--- begin Given records ---

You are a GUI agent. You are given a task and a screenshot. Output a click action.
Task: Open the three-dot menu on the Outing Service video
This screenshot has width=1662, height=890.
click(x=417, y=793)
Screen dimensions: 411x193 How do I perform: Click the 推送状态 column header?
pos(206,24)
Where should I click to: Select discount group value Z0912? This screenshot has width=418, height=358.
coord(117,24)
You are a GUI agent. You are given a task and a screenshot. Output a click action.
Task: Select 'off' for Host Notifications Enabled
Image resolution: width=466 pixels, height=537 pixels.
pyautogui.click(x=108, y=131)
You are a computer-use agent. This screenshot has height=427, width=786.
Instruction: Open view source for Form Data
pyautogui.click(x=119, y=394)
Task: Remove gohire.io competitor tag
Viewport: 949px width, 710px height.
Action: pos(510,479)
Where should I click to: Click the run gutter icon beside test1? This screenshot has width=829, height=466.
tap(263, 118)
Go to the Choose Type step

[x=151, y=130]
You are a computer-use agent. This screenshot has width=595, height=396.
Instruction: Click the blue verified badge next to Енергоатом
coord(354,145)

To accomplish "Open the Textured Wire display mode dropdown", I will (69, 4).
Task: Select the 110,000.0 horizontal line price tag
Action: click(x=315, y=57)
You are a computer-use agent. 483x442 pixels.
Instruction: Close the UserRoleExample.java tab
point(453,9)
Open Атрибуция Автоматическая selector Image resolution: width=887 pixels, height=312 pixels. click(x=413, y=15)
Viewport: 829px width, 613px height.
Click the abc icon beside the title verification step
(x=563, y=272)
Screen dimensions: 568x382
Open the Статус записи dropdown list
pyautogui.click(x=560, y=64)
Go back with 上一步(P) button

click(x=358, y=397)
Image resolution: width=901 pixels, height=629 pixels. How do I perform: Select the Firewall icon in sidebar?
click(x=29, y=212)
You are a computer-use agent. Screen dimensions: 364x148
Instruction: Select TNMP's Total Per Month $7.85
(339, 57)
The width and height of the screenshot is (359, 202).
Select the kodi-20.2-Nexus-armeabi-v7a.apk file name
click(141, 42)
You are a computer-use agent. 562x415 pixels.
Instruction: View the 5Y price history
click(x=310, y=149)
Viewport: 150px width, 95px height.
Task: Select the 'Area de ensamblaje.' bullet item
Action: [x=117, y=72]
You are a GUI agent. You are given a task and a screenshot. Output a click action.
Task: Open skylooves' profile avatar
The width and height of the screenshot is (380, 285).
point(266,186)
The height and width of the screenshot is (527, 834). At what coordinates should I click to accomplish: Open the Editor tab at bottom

--- end Given records ---

*Exercise description*
Copy the data word for word, starting from its first line and ending with the line that holds "coord(354,145)", including that line.

*Task answer*
You are a GUI agent. You are given a task and a screenshot. Output a click action.
Task: Open the three-dot menu on the Outing Service video
This screenshot has width=1662, height=890.
click(x=417, y=793)
Screen dimensions: 411x193 How do I perform: Click the 推送状态 column header?
pos(206,24)
Where should I click to: Select discount group value Z0912? This screenshot has width=418, height=358.
coord(117,24)
You are a GUI agent. You are given a task and a screenshot. Output a click action.
Task: Select 'off' for Host Notifications Enabled
Image resolution: width=466 pixels, height=537 pixels.
pyautogui.click(x=108, y=131)
You are a computer-use agent. This screenshot has height=427, width=786.
Instruction: Open view source for Form Data
pyautogui.click(x=119, y=394)
Task: Remove gohire.io competitor tag
Viewport: 949px width, 710px height.
Action: pos(510,479)
Where should I click to: Click the run gutter icon beside test1? This screenshot has width=829, height=466.
tap(263, 118)
Go to the Choose Type step

[x=151, y=130]
You are a computer-use agent. This screenshot has width=595, height=396.
Instruction: Click the blue verified badge next to Енергоатом
coord(354,145)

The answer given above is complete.